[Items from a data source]

* * *

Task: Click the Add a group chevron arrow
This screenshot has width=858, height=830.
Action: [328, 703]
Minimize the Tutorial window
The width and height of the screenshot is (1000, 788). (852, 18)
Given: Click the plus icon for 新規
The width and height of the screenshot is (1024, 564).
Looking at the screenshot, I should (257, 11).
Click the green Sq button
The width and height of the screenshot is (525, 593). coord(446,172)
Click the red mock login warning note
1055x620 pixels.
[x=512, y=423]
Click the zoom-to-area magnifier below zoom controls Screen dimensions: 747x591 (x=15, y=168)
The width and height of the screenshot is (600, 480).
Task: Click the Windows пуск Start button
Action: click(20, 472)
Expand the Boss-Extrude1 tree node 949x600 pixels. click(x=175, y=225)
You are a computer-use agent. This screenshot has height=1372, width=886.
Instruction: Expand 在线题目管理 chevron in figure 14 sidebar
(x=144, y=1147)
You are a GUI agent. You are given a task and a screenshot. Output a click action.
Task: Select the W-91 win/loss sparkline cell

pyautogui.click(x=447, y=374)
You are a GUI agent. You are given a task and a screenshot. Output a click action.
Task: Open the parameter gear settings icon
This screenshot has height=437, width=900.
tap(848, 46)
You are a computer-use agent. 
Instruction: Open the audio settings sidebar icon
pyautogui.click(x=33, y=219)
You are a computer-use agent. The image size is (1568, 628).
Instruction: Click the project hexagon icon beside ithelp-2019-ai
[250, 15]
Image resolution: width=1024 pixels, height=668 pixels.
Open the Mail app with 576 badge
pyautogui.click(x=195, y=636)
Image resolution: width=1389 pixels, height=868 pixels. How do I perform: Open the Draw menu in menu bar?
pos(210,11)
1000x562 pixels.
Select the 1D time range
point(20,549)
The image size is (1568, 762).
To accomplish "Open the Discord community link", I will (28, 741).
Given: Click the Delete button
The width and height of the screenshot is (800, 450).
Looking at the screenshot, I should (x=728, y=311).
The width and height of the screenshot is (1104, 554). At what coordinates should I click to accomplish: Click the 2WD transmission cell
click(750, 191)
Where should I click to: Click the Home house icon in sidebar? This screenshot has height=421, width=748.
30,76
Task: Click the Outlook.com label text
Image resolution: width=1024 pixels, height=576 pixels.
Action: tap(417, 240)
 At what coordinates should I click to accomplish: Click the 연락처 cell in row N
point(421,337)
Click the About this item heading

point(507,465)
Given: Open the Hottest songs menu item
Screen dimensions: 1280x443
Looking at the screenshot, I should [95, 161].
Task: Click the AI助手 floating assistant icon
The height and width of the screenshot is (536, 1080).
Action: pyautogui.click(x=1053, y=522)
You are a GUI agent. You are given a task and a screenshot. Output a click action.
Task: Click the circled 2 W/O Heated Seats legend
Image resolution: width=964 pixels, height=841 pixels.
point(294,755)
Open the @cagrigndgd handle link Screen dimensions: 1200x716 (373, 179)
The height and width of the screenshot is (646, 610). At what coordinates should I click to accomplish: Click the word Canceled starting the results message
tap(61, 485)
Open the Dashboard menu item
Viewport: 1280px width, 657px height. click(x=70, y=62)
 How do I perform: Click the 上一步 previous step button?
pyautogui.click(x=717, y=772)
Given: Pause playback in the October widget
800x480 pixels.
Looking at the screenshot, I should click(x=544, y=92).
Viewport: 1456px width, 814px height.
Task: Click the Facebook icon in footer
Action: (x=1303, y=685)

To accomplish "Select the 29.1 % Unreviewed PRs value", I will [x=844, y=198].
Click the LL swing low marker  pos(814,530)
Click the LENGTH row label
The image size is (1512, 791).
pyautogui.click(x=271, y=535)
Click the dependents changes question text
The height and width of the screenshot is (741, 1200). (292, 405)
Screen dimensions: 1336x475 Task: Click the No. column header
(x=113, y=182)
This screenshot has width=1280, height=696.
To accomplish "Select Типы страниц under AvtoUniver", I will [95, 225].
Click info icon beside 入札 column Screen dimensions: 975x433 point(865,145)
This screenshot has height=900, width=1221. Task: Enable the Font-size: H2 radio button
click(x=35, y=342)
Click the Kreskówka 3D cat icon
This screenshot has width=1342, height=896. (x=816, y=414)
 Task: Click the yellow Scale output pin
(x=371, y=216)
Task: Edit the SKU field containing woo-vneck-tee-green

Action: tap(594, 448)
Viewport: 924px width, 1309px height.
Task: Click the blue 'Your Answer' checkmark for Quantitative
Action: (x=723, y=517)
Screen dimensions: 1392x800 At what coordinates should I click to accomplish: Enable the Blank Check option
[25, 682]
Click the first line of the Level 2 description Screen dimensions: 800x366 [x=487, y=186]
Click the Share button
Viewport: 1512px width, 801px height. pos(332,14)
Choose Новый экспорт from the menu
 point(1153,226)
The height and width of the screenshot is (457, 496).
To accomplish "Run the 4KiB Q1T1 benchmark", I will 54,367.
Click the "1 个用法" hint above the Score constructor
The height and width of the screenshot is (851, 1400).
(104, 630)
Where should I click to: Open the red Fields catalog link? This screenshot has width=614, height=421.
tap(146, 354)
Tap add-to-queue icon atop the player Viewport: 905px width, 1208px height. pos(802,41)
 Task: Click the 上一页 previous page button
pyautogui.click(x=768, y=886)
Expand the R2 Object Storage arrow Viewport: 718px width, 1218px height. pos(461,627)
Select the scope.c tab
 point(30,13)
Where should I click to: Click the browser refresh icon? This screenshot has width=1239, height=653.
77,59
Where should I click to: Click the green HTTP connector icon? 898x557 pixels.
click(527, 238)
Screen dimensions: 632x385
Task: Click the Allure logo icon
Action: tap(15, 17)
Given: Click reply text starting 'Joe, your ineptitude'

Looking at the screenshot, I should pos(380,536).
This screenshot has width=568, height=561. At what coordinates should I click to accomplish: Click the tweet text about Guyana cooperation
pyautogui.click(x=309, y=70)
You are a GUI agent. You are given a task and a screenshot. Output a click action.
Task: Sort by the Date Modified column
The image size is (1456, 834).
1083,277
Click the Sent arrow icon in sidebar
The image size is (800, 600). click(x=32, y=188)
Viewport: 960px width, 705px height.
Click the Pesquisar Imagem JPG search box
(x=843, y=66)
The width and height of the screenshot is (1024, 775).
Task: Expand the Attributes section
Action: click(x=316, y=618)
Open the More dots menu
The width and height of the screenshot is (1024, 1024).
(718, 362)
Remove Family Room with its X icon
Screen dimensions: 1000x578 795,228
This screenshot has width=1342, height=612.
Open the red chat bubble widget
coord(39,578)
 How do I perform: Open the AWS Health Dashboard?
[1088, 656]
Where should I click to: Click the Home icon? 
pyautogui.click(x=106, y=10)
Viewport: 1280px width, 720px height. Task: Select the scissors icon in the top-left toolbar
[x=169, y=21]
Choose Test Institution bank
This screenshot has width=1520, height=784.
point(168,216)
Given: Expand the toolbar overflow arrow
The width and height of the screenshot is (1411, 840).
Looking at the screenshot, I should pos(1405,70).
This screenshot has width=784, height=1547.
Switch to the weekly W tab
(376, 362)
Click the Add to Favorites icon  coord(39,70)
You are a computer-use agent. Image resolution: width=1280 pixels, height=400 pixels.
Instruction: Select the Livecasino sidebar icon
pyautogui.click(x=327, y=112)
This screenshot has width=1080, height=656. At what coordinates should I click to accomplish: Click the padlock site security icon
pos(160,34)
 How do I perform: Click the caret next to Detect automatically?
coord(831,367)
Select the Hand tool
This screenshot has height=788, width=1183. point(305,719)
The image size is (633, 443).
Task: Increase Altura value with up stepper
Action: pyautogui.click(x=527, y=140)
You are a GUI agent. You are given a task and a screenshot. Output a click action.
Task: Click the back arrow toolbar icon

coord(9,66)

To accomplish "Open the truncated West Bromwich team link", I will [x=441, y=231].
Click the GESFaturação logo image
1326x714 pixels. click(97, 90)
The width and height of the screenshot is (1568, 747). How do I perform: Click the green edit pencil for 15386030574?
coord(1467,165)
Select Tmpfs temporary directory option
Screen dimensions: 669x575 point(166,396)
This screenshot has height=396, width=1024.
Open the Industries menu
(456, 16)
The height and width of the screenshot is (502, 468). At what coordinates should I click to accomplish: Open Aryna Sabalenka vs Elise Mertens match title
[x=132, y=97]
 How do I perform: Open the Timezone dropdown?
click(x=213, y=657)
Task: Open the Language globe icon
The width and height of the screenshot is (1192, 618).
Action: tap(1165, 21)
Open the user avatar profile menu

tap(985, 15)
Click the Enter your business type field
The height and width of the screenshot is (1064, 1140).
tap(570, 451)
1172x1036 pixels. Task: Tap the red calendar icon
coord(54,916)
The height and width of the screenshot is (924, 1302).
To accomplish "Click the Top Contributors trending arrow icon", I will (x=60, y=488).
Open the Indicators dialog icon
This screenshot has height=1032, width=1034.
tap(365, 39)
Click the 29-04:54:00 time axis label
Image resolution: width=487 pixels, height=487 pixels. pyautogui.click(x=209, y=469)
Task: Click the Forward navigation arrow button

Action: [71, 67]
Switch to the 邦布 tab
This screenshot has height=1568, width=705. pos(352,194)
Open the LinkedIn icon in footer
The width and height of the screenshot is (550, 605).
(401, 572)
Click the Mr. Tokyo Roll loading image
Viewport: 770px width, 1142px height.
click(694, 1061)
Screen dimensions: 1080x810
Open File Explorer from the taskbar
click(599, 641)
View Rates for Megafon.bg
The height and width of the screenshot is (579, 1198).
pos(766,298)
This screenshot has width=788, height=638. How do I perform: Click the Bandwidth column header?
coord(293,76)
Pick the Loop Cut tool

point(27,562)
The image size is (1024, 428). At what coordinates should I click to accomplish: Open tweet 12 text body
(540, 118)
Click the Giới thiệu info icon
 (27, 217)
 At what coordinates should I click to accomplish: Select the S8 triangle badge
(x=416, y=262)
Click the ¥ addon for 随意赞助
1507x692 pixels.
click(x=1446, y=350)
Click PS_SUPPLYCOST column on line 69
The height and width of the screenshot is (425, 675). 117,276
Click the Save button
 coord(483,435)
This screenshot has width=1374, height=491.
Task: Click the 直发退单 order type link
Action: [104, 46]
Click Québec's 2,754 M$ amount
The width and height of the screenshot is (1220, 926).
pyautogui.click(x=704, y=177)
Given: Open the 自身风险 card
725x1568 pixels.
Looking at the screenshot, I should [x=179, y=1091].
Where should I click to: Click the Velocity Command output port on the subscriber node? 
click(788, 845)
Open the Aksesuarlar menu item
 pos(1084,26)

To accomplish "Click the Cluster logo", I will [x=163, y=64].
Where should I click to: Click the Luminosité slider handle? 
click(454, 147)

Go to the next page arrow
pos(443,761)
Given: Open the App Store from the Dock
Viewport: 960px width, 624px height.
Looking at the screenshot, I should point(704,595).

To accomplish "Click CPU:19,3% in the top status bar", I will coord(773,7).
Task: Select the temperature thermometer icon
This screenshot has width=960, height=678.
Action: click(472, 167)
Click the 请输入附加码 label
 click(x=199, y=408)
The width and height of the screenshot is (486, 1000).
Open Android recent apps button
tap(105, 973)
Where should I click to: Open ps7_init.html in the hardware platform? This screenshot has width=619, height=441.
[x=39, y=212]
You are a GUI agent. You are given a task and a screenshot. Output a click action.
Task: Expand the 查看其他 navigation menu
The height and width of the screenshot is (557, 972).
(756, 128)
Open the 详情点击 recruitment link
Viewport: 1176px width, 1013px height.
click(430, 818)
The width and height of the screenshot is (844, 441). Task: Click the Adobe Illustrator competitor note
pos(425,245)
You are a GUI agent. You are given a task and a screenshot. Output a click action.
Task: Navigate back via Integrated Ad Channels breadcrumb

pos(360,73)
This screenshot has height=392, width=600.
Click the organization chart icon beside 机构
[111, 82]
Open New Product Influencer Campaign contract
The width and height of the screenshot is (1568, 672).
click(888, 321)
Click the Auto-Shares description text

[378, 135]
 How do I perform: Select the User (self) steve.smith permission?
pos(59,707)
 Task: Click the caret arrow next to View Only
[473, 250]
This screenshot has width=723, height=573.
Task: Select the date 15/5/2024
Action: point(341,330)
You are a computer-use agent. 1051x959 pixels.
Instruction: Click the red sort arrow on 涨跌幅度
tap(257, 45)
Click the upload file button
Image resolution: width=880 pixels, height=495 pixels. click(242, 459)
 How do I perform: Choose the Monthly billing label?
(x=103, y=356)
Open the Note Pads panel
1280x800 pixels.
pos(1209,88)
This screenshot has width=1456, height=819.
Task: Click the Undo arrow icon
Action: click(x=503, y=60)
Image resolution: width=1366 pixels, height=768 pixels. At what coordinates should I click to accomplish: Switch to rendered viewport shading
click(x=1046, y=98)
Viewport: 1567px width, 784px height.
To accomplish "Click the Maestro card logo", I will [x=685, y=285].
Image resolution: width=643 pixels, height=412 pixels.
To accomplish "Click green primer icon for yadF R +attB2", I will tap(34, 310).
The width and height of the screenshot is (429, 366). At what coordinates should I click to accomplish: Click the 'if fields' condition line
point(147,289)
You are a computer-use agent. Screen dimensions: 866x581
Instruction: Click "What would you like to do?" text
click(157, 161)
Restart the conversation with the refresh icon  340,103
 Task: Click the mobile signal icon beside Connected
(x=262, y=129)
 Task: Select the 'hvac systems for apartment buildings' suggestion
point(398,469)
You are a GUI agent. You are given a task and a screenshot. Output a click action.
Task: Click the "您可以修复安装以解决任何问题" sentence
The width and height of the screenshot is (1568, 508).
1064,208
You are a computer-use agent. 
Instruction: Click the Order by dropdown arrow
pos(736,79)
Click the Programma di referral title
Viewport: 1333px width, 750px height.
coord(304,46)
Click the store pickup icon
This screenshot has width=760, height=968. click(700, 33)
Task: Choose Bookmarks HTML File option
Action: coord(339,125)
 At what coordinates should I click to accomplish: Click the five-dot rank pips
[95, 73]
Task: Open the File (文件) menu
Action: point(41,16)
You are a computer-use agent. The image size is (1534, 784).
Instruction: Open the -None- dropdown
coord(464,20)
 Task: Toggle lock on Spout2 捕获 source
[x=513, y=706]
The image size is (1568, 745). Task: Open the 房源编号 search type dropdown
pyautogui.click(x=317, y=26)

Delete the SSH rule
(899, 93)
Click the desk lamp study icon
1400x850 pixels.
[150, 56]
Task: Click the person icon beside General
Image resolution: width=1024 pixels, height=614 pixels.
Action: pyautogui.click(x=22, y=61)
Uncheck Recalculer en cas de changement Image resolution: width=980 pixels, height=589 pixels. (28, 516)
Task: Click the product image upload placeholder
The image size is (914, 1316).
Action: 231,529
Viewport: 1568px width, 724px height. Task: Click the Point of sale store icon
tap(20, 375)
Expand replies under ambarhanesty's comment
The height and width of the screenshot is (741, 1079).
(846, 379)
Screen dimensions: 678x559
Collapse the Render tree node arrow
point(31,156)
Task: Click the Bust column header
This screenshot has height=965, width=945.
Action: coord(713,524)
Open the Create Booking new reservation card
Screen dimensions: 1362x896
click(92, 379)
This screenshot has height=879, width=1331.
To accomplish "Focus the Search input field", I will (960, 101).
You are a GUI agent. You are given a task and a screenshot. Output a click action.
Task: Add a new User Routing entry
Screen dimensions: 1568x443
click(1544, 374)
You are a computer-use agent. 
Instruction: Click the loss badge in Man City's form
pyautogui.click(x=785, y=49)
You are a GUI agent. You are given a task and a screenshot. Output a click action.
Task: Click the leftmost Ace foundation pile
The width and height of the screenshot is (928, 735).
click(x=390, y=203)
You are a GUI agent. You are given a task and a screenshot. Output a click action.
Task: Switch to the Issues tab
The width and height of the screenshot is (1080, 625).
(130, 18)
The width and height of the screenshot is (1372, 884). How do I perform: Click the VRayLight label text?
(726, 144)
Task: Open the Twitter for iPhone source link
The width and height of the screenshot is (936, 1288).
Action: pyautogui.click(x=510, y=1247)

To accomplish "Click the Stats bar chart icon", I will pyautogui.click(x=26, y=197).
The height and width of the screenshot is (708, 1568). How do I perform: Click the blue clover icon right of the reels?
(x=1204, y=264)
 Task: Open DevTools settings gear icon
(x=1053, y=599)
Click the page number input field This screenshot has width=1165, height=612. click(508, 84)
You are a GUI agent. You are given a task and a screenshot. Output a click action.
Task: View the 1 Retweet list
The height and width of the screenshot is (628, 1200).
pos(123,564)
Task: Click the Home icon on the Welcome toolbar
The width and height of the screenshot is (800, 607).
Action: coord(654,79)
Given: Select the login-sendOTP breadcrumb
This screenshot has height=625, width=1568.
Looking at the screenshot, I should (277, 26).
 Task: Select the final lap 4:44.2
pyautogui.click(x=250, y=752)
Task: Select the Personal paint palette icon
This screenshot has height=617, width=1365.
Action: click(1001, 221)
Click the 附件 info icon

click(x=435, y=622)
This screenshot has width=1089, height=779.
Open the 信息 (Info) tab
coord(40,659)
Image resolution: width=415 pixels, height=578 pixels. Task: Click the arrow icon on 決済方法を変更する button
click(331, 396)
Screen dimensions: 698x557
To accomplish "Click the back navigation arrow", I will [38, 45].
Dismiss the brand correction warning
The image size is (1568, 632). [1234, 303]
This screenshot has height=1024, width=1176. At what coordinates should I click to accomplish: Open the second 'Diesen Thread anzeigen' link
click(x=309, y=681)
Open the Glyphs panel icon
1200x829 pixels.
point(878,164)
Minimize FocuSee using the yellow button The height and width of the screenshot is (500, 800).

* * *

▶ _Task_: Return only the lines between the one holding "Task: Click the yellow Scale output pin" and the one holding "The height and width of the screenshot is (457, 496).", inclusive, exactly as they appear above.

▶ _Problem solution_:
 Task: Click the yellow Scale output pin
(x=371, y=216)
Task: Edit the SKU field containing woo-vneck-tee-green

Action: tap(594, 448)
Viewport: 924px width, 1309px height.
Task: Click the blue 'Your Answer' checkmark for Quantitative
Action: (x=723, y=517)
Screen dimensions: 1392x800 At what coordinates should I click to accomplish: Enable the Blank Check option
[25, 682]
Click the first line of the Level 2 description Screen dimensions: 800x366 [x=487, y=186]
Click the Share button
Viewport: 1512px width, 801px height. pos(332,14)
Choose Новый экспорт from the menu
 point(1153,226)
The height and width of the screenshot is (457, 496).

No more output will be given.